▶ [ASSIGNMENT]
Write out the records that follow exactly. Do not include pictures.

◆ ◆ ◆ ◆ ◆ ◆ ◆

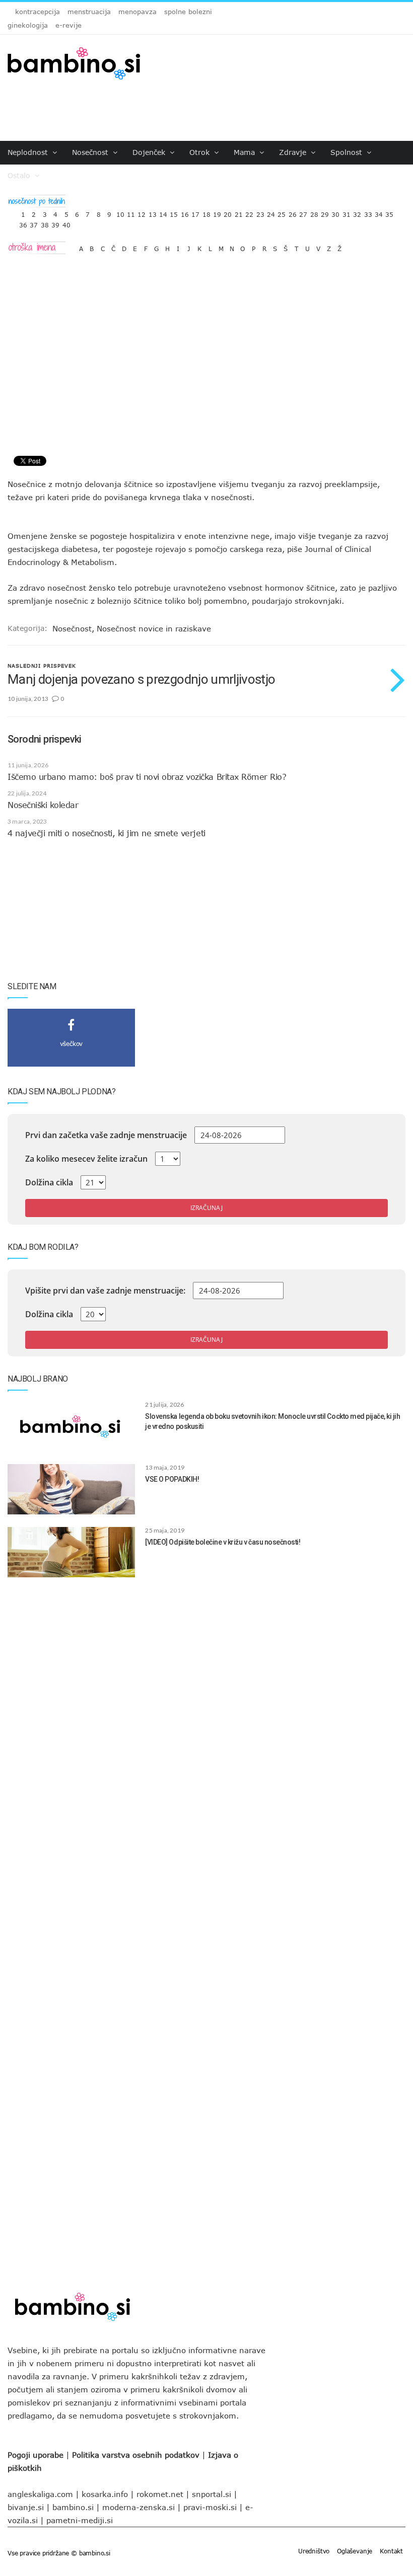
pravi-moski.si (210, 2507)
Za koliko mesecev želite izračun (86, 1158)
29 (325, 212)
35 (389, 212)
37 (34, 222)
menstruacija (89, 12)
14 (163, 212)
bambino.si (73, 2507)
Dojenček (150, 152)
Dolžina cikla (49, 1182)
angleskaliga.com (40, 2494)
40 (66, 222)
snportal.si (211, 2494)
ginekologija (28, 25)
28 (314, 212)
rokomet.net (159, 2494)
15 (174, 212)
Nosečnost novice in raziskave (154, 628)
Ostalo (20, 175)
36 (23, 222)
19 (217, 212)
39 (55, 222)
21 (239, 212)
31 (346, 212)
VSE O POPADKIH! (172, 1479)
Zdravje (294, 152)
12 (141, 212)
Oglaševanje (354, 2550)
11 (131, 212)
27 (303, 212)
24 (271, 212)
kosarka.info (105, 2494)
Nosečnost (91, 152)
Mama (245, 152)
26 (293, 212)
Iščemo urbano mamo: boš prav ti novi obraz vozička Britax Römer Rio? (147, 776)
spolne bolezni (188, 12)
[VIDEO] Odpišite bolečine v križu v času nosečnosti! (222, 1542)
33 (368, 212)
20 (228, 212)
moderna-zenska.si (138, 2507)
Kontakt (391, 2550)
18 (206, 212)
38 (45, 222)
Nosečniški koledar (43, 805)
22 (249, 212)
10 (120, 212)
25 (282, 212)
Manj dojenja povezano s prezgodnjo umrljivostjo (141, 679)
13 (153, 212)
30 (335, 212)
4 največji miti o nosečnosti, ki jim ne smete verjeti (106, 833)
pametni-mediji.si (79, 2520)
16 (185, 212)
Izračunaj (206, 1207)
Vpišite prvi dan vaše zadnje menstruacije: (105, 1290)
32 (357, 212)
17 (195, 212)
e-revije (68, 25)
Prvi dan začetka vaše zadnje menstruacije (106, 1135)
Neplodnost (29, 152)
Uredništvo (313, 2550)
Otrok (200, 152)
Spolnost (347, 152)
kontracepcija (37, 12)
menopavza (137, 12)
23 (260, 212)
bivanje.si (26, 2507)
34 (379, 212)
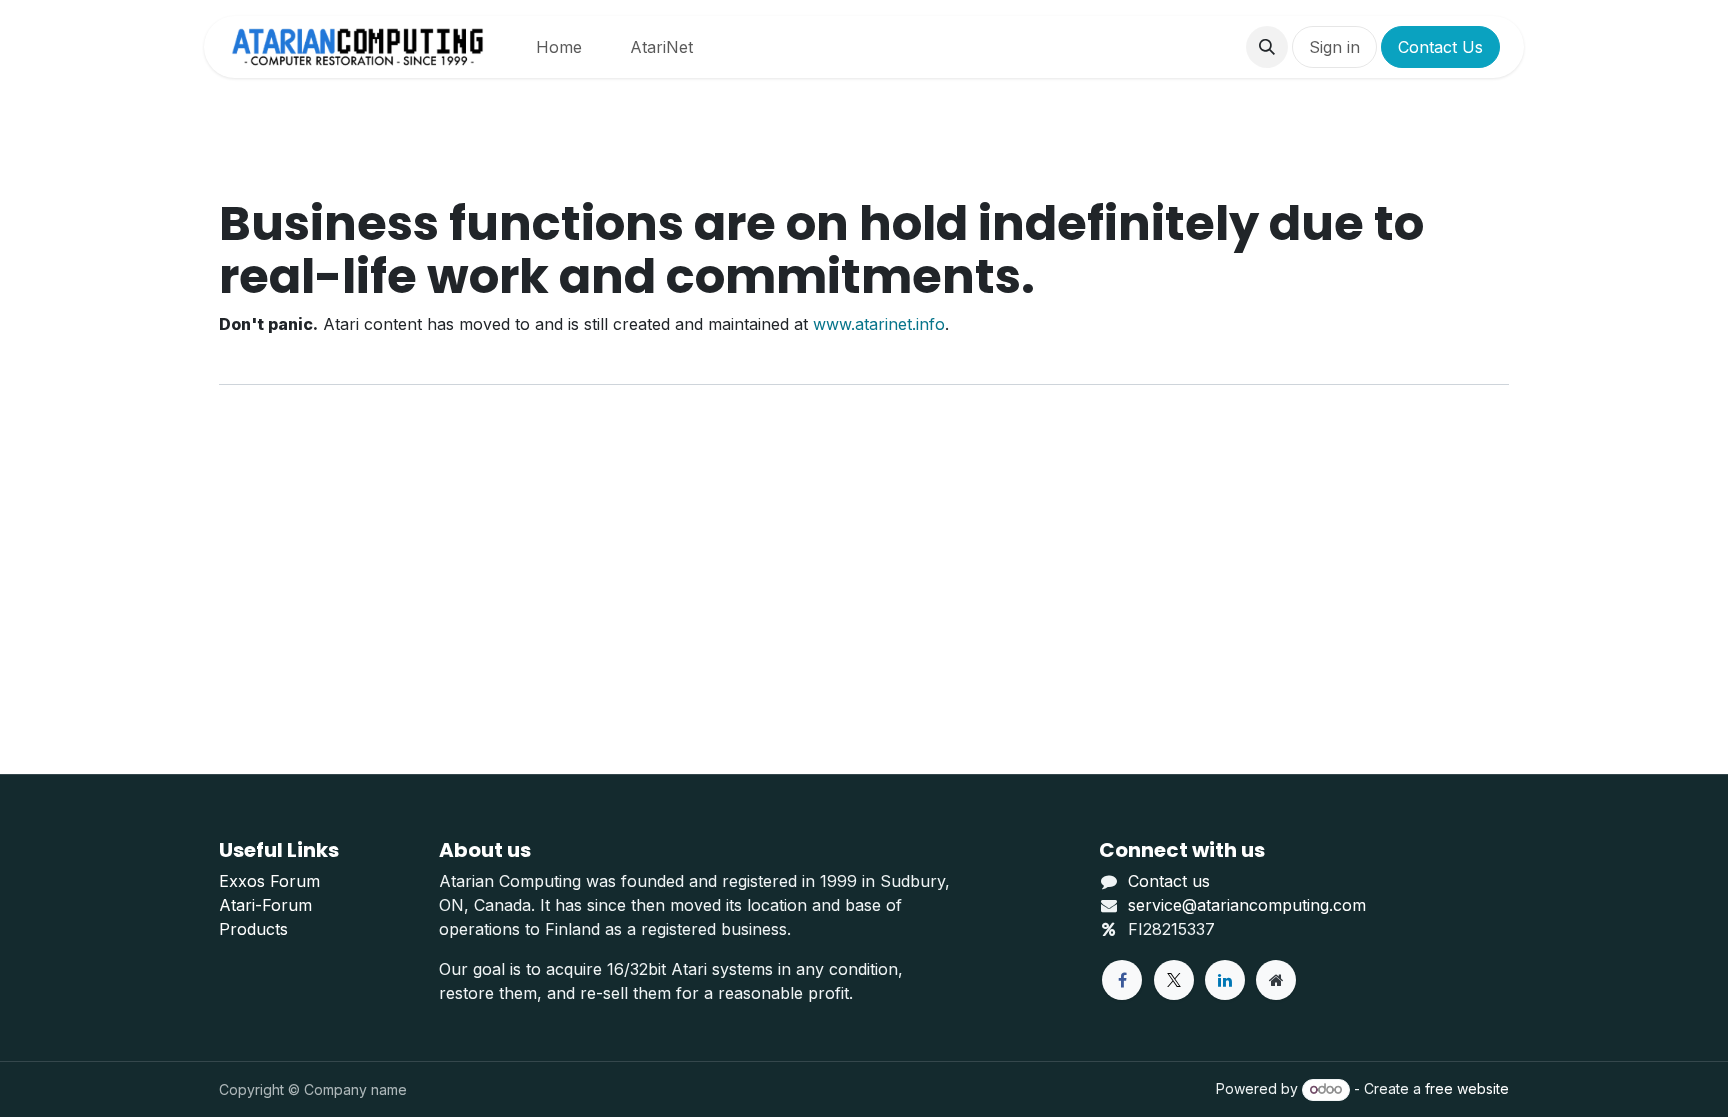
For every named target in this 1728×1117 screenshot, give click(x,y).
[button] (1267, 47)
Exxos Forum (269, 881)
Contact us (1169, 881)
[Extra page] (1276, 980)
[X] (1174, 980)
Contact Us (1440, 47)
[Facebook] (1122, 980)
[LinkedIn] (1225, 980)
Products (253, 929)
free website (1467, 1088)
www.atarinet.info (879, 324)
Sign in (1334, 47)
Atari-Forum (265, 905)
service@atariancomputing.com (1247, 905)
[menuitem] (559, 47)
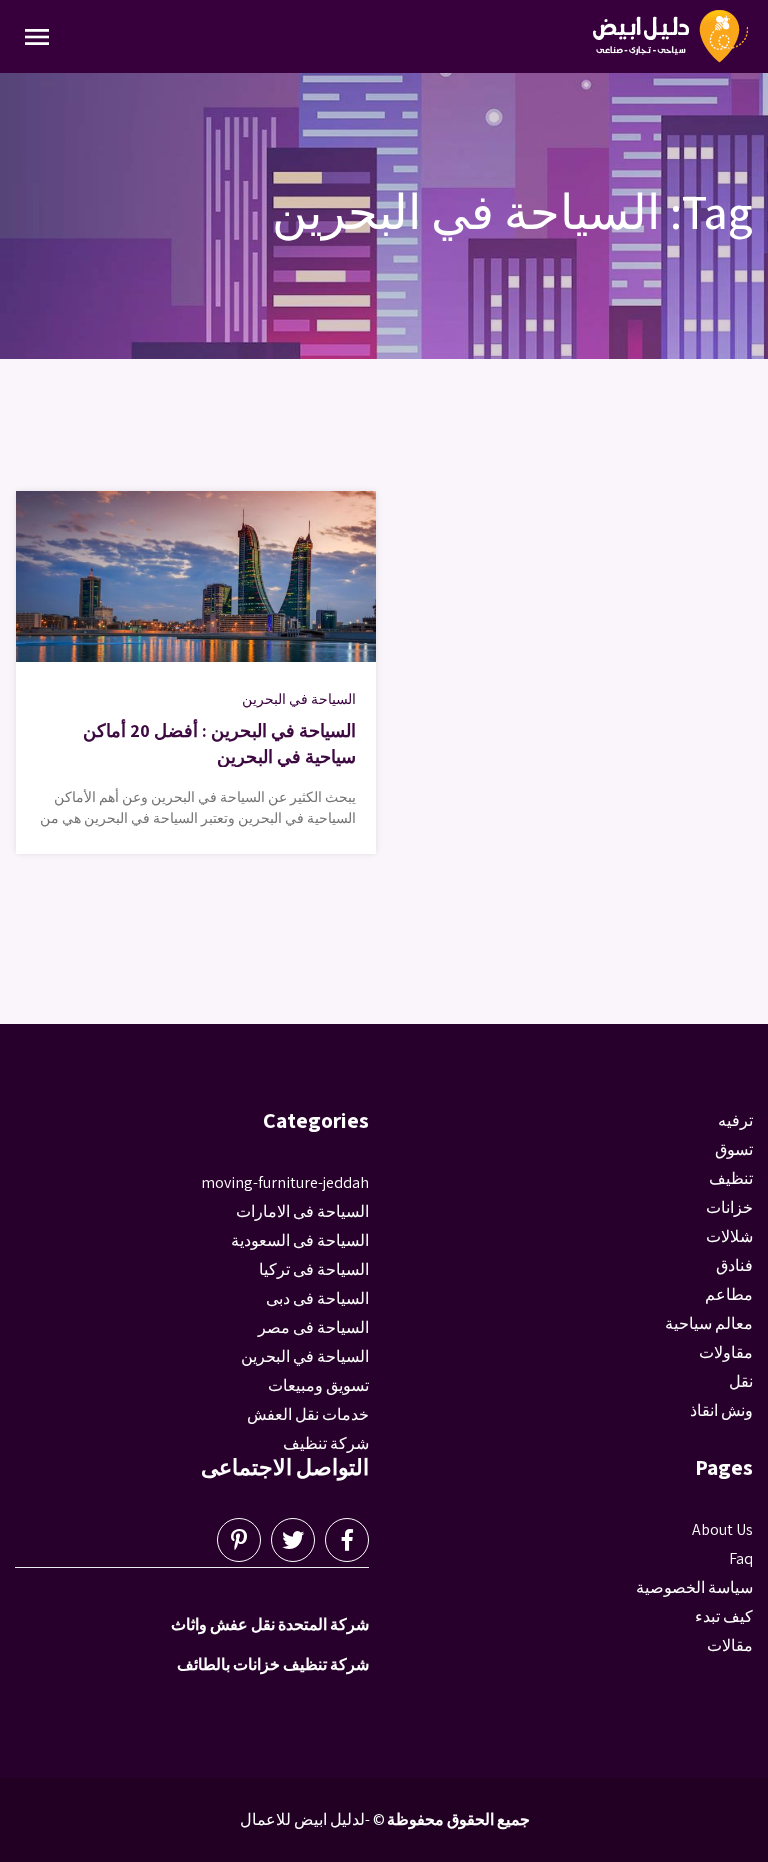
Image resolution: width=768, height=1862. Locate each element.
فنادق (734, 1265)
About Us (722, 1529)
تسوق (734, 1149)
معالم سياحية (709, 1323)
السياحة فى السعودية (300, 1240)
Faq (741, 1558)
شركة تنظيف (326, 1443)
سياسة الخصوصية (694, 1587)
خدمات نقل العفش (308, 1414)
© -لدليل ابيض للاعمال (312, 1819)
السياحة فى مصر (313, 1327)
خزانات (729, 1207)
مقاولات (726, 1352)
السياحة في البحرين (299, 699)
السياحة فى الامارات (302, 1211)
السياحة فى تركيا (314, 1269)
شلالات (729, 1236)
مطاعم (729, 1294)
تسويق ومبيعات (318, 1385)
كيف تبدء (724, 1616)
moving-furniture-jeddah (285, 1182)
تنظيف (731, 1178)
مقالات (730, 1645)
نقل (741, 1381)
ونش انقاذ (721, 1410)
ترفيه (735, 1120)
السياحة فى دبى (317, 1298)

◆ ◆ ◆ ◆ ◆ ◆ ◆

▶ [RESULT FOR THIS EXERCISE]
pravi-moski.si (210, 2507)
Za koliko mesecev želite izračun (86, 1158)
29 (325, 212)
35 (389, 212)
37 (34, 222)
menstruacija (89, 12)
14 (163, 212)
bambino.si (73, 2507)
Dojenček (150, 152)
Dolžina cikla (49, 1182)
angleskaliga.com (40, 2494)
40 (66, 222)
snportal.si (211, 2494)
ginekologija (28, 25)
28 (314, 212)
rokomet.net (159, 2494)
15 (174, 212)
Nosečnost novice in raziskave (154, 628)
Ostalo (20, 175)
36 (23, 222)
19 (217, 212)
39 (55, 222)
21 (239, 212)
31 (346, 212)
VSE O POPADKIH! (172, 1479)
Zdravje (294, 152)
12 (141, 212)
Oglaševanje (354, 2550)
11 (131, 212)
27 (303, 212)
24 (271, 212)
kosarka.info (105, 2494)
Nosečnost (91, 152)
Mama (245, 152)
26 (293, 212)
Iščemo urbano mamo: boš prav ti novi obraz vozička Britax Römer Rio? (147, 776)
spolne bolezni (188, 12)
[VIDEO] Odpišite bolečine v križu v času nosečnosti! (222, 1542)
33 (368, 212)
20 (228, 212)
moderna-zenska.si (138, 2507)
Kontakt (391, 2550)
18 (206, 212)
38 (45, 222)
Nosečniški koledar (43, 805)
22 (249, 212)
10 (120, 212)
25 (282, 212)
Manj dojenja povezano s prezgodnjo umrljivostjo (141, 679)
13 (153, 212)
30 (335, 212)
4 največji miti o nosečnosti, ki jim ne smete verjeti (106, 833)
pametni-mediji.si (79, 2520)
16 (185, 212)
Izračunaj (206, 1207)
Vpišite prvi dan vaše zadnje menstruacije: (105, 1290)
32 (357, 212)
17 (195, 212)
e-revije (68, 25)
Prvi dan začetka vaše zadnje menstruacije (106, 1135)
Neplodnost (29, 152)
Uredništvo (313, 2550)
Otrok (200, 152)
Spolnost (347, 152)
kontracepcija (37, 12)
menopavza (137, 12)
23 (260, 212)
bivanje.si (26, 2507)
34 (379, 212)
For every named target in this 1728×1117 screenshot, give click(x,y).
[button] (1267, 47)
Exxos Forum (269, 881)
Contact us (1169, 881)
[Extra page] (1276, 980)
[X] (1174, 980)
Contact Us (1440, 47)
[Facebook] (1122, 980)
[LinkedIn] (1225, 980)
Products (253, 929)
free website (1467, 1088)
www.atarinet.info (879, 324)
Sign in (1334, 47)
Atari-Forum (265, 905)
service@atariancomputing.com (1247, 905)
[menuitem] (559, 47)
Image resolution: width=768, height=1862. Locate each element.
فنادق (734, 1265)
About Us (722, 1529)
تسوق (734, 1149)
معالم سياحية (709, 1323)
السياحة فى السعودية (300, 1240)
Faq (741, 1558)
شركة تنظيف (326, 1443)
سياسة الخصوصية (694, 1587)
خدمات نقل العفش (308, 1414)
© -لدليل ابيض للاعمال (312, 1819)
السياحة فى مصر (313, 1327)
خزانات (729, 1207)
مقاولات (726, 1352)
السياحة في البحرين (299, 699)
السياحة فى الامارات (302, 1211)
السياحة فى تركيا (314, 1269)
شلالات (729, 1236)
مطاعم (729, 1294)
تسويق ومبيعات (318, 1385)
كيف تبدء (724, 1616)
moving-furniture-jeddah (285, 1182)
تنظيف (731, 1178)
مقالات (730, 1645)
نقل (741, 1381)
ونش انقاذ (721, 1410)
ترفيه (735, 1120)
السياحة فى دبى (317, 1298)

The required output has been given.